Michael-Che Koch: In dem Film hat man gesehen, wie stark das ist, wenn ein Schauspieler nicht spielt, das beherrscht er einfach perfekt. In dem Film ist er zum Beispiel einfach Fahrrad gefahren oder hat eine Bombe gebaut ohne große Mimik anzuwenden. Er hat uns noch mal ausdrücklich gesagt, dass er in „Georg Elser – Einer aus Deutschland“ nicht gespielt hat.
SpiriTV: Vielleicht ist das auch die Kunst mit Rollen zu überzeugen: Sich vor der Kamera zurück zunehmen und nicht übertreibend wirken?
Michael-Che Koch: Gut, daß Du das sagst. Wir hatten auch auf der Schauspielschule schon Kameraseminare. Dort lautete der Grundtenor: „Macht nichts „ Das ist aber nicht richtig. Jetzt habe ich wieder gelernt und stimme Brandauer zu: Nichts machen ist auch falsch, dann wirkt man statisch, wie eingefroren. Das sieht man ständig im Fernsehen: starre Gesichtsausdrücke bei Großaufnahmen. Dabei muß man doch lebendig bleiben, und alles wird gut, wenn man mit sich ident ist. Das Schöne an dem ident sein ist, mit sich im Klaren zu sein. Dass Du nicht erst anfängst, wenn der Regiesseur sagt "Und Bitte". Du bist schon vorher da in der Rolle, und Du bist schon mitten drin und hörst nicht auf, wenn die Kamera aus ist. Es gibt das vorher und das nachher.

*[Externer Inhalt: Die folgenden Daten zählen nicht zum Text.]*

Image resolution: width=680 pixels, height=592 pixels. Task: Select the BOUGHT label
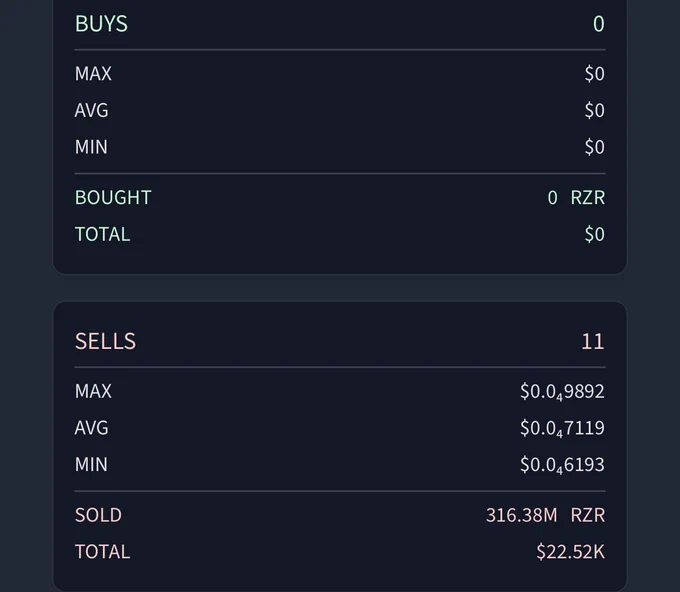click(113, 197)
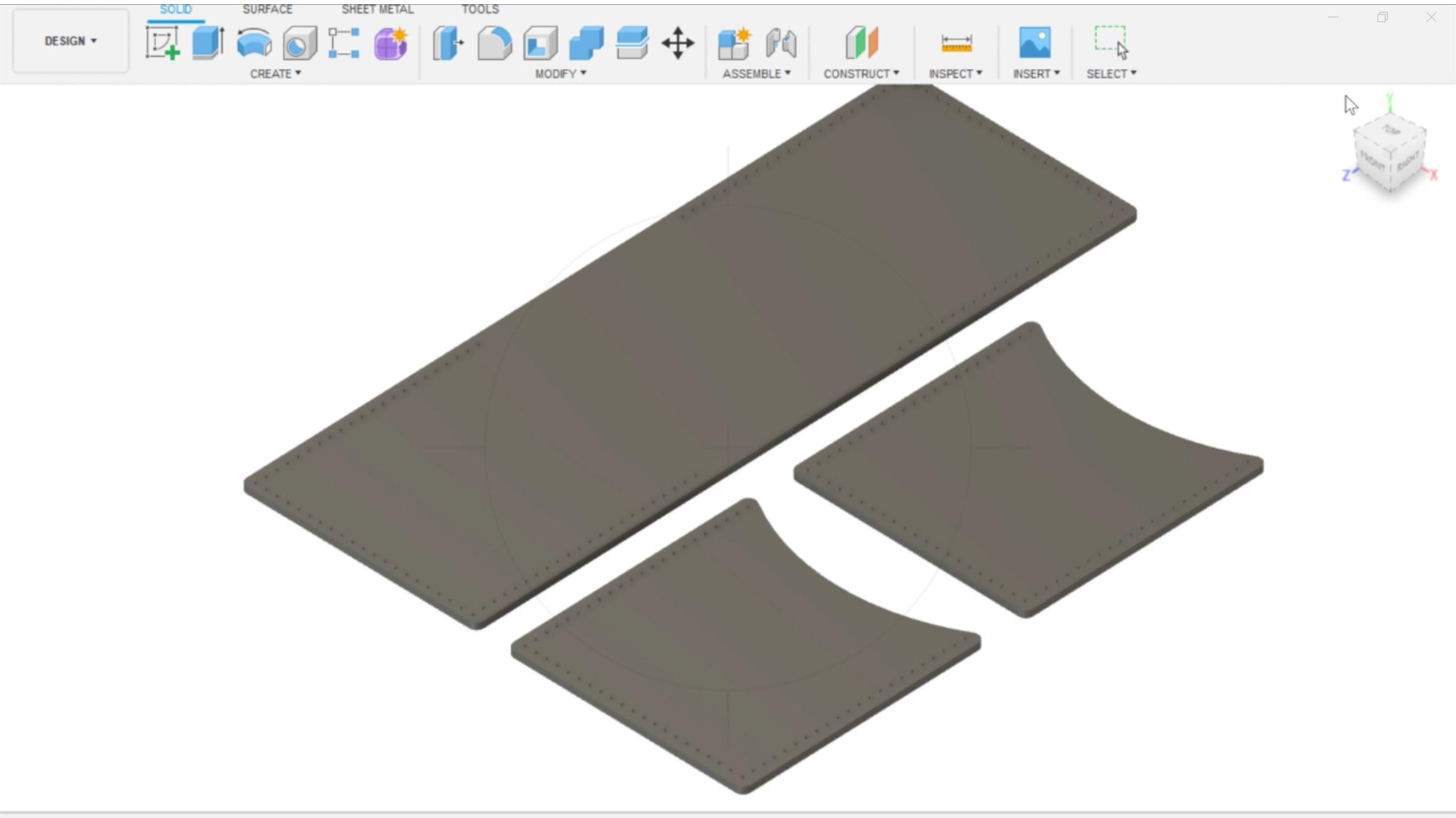This screenshot has height=818, width=1456.
Task: Click the TOP face of ViewCube
Action: click(1391, 131)
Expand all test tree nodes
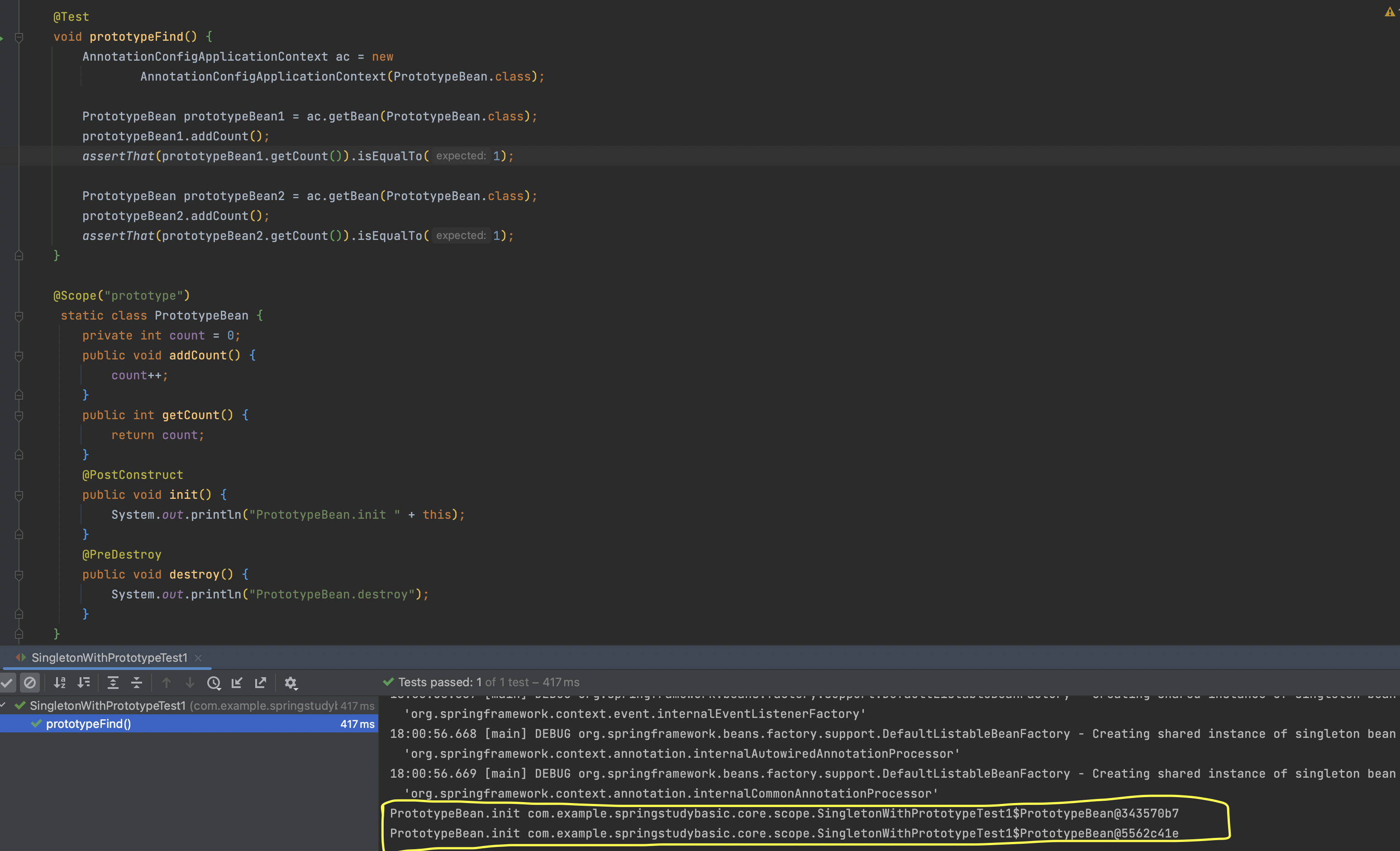The image size is (1400, 851). coord(113,682)
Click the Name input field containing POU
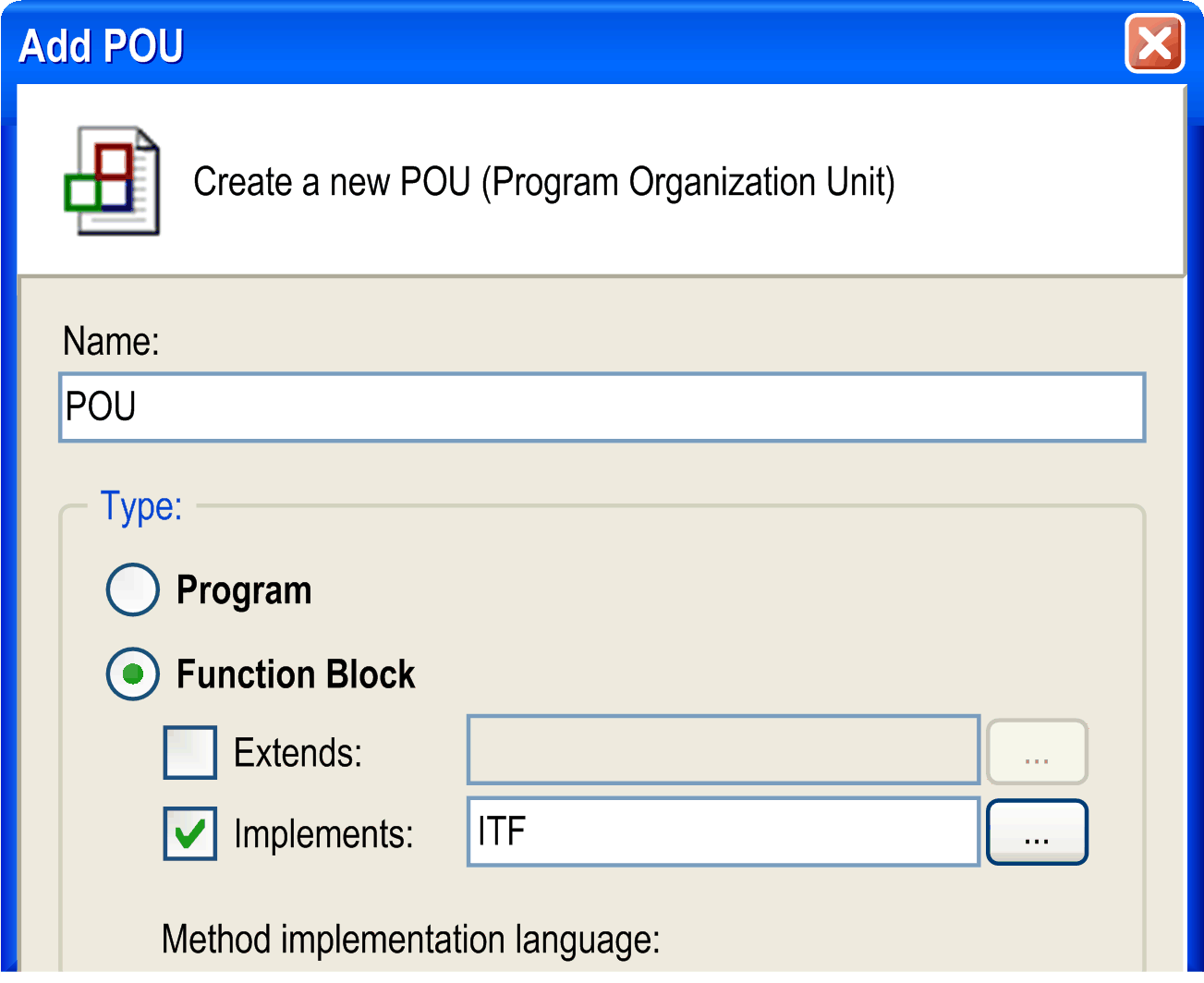The height and width of the screenshot is (983, 1204). coord(602,407)
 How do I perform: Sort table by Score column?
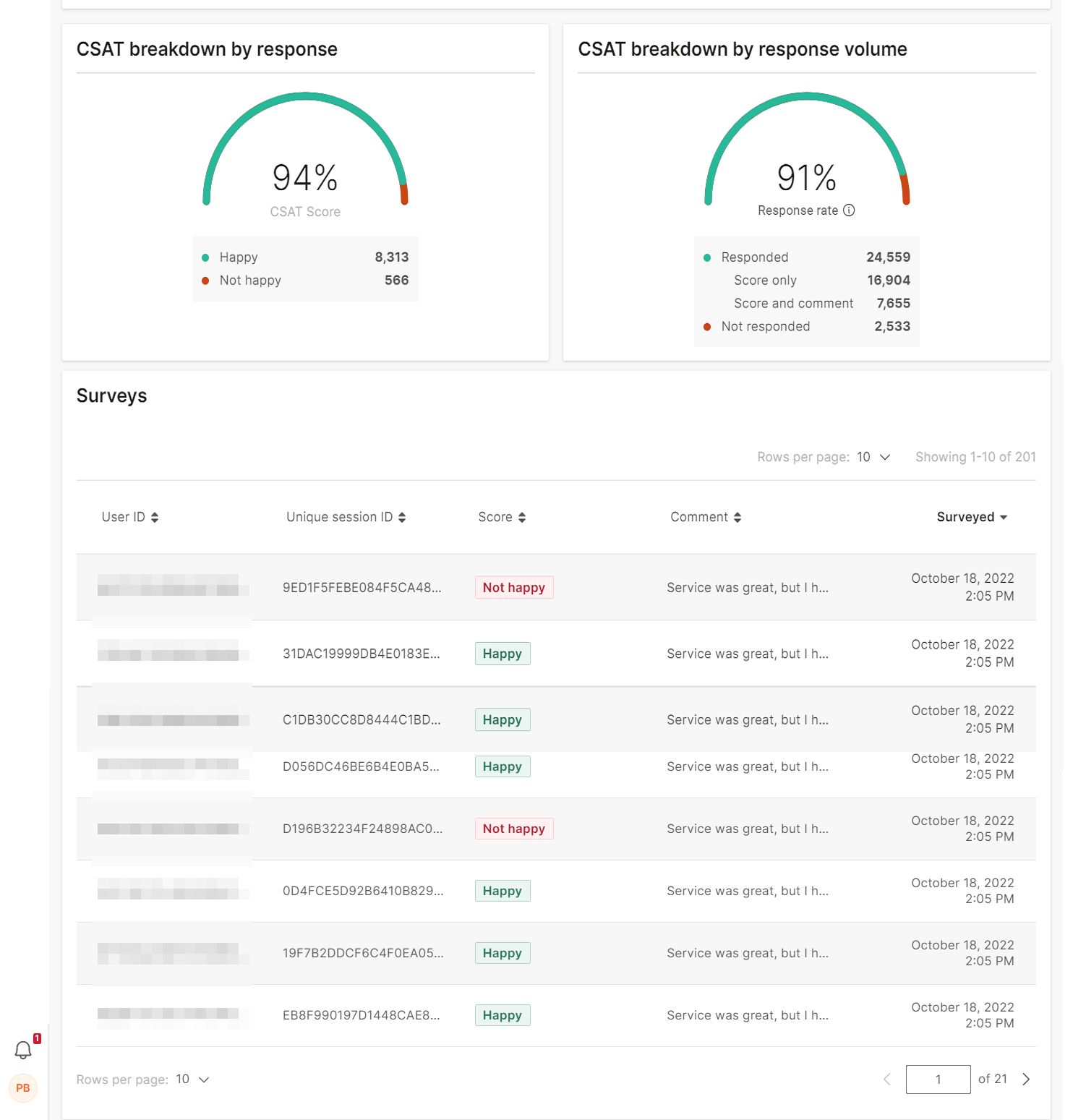tap(502, 517)
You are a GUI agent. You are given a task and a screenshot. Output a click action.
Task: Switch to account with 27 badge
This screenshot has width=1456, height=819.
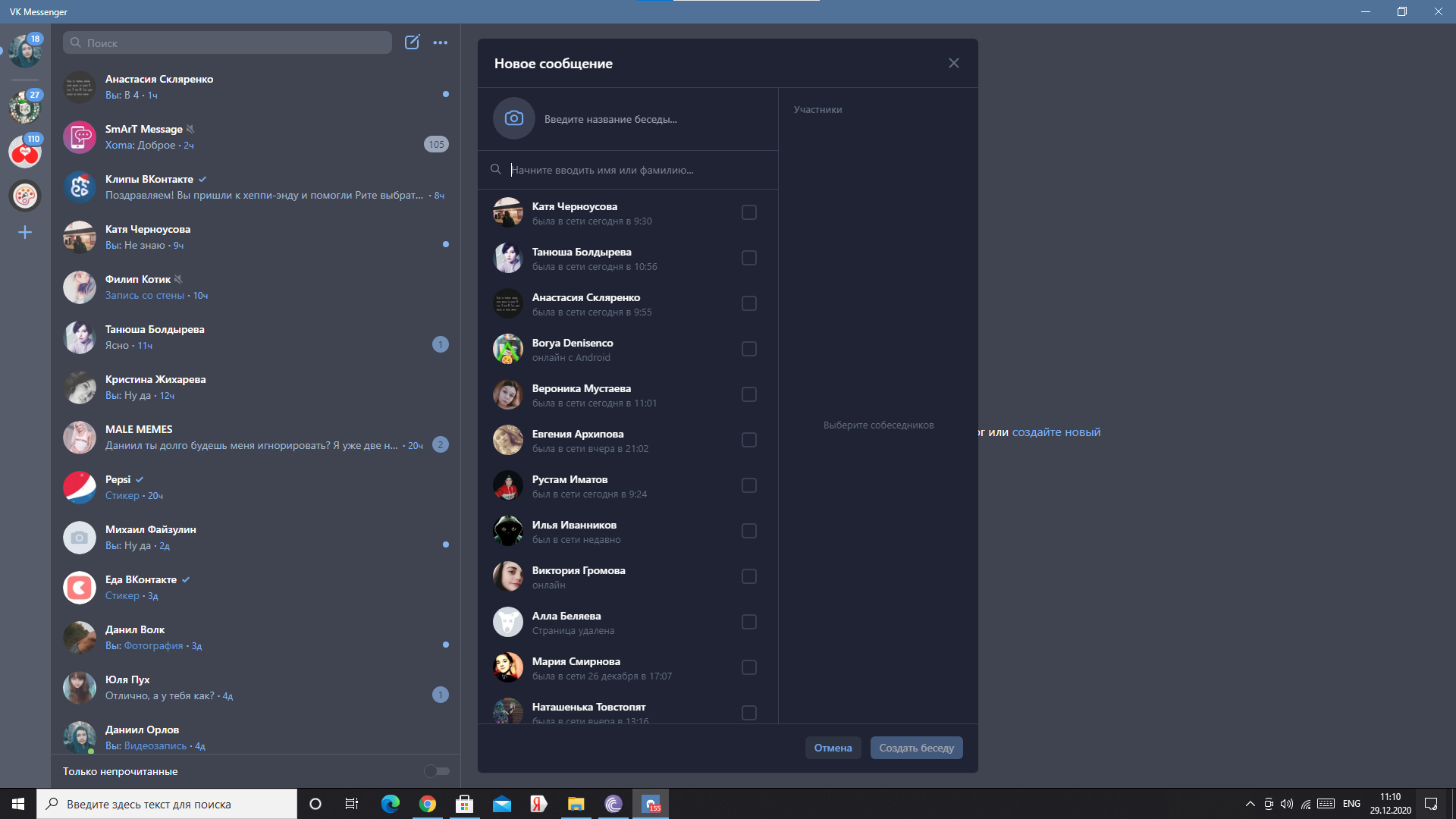[25, 108]
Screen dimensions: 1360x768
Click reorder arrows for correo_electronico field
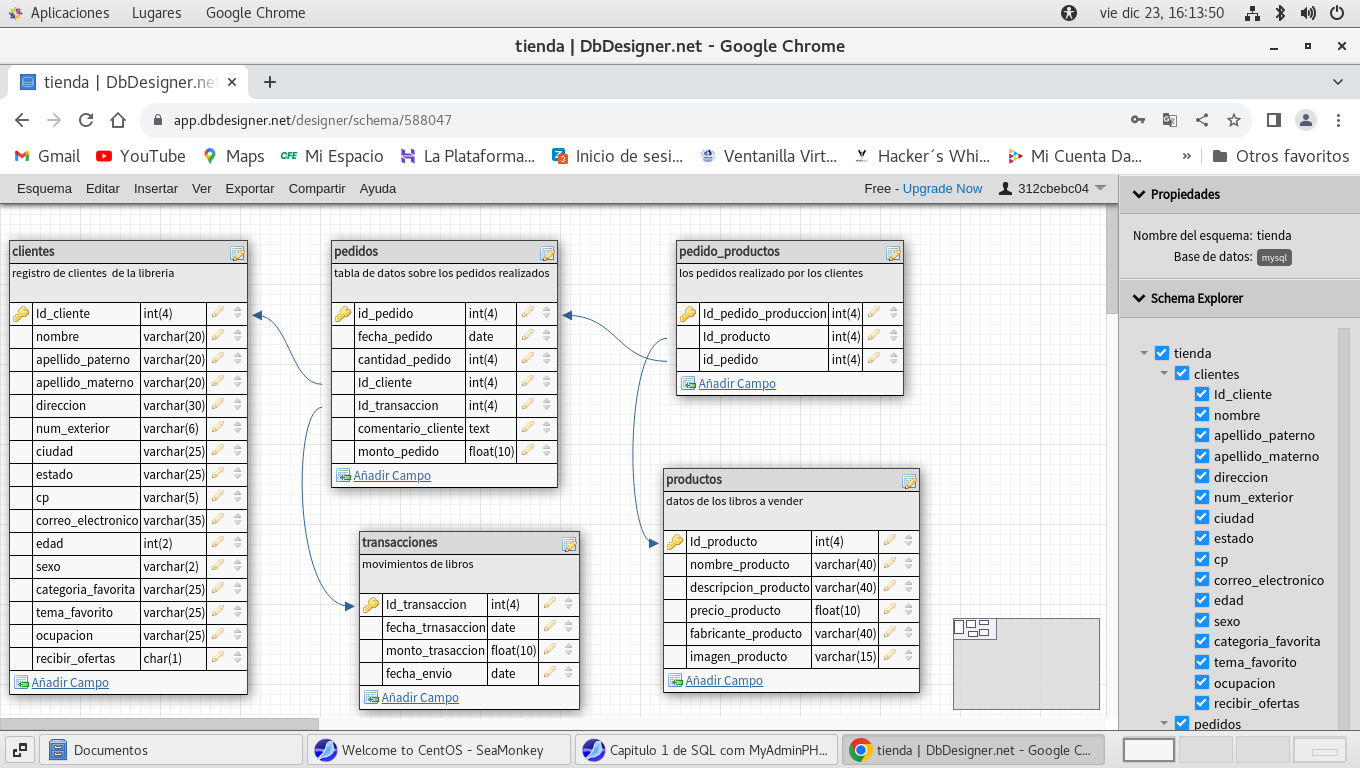click(x=238, y=520)
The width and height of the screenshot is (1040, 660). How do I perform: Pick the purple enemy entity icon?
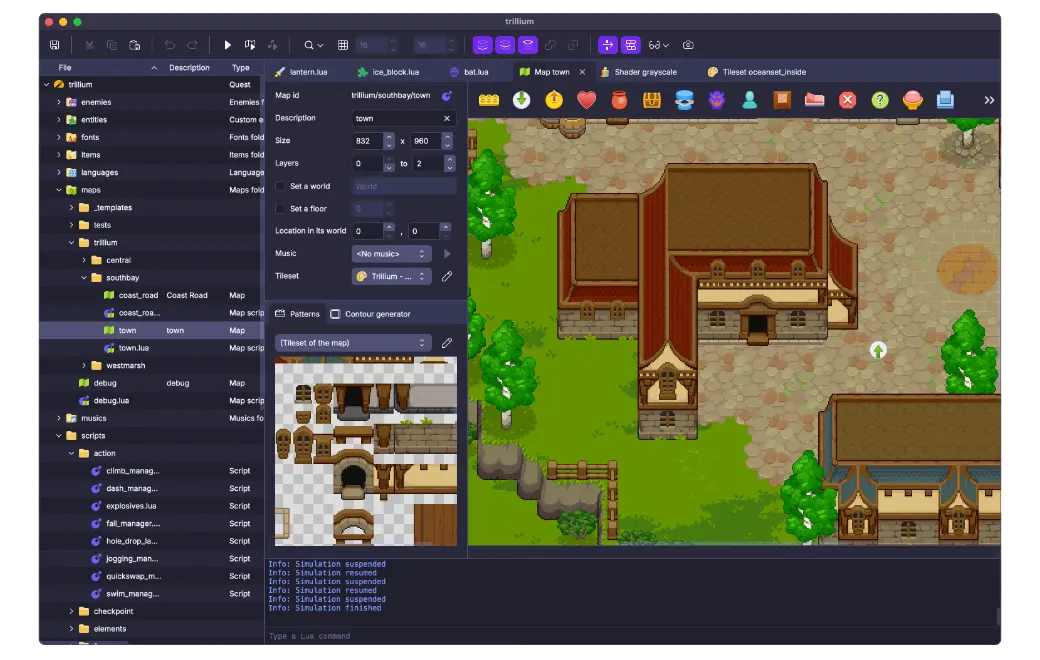coord(716,100)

SpiriTV: Wo siehst Du Deine Zukunft?
Michael-Che Koch: Ich möchte gerne in den verschiedenen Bereichen meines Berufes arbeiten. Das sind Theater, Film und Fernsehen, Funk und Sprechen. Das Spannende an der Schauspielerei ist ja die Vielseitigkeit, das finde ich schön. Wenn ich mal mehr Erfahrung habe, könnte ich mir auch vorstellen zu unterrichten. Herr Brandauer hat uns da sehr stark motiviert. Er sagte, auch wenn wir Agenturen haben, sollen wir uns trotzdem auch selbst engagieren und die Dinge in die Hand nehmen und die Leute, die wir gut kennen, ruhig ansprechen, zum Beispiel Regisseure.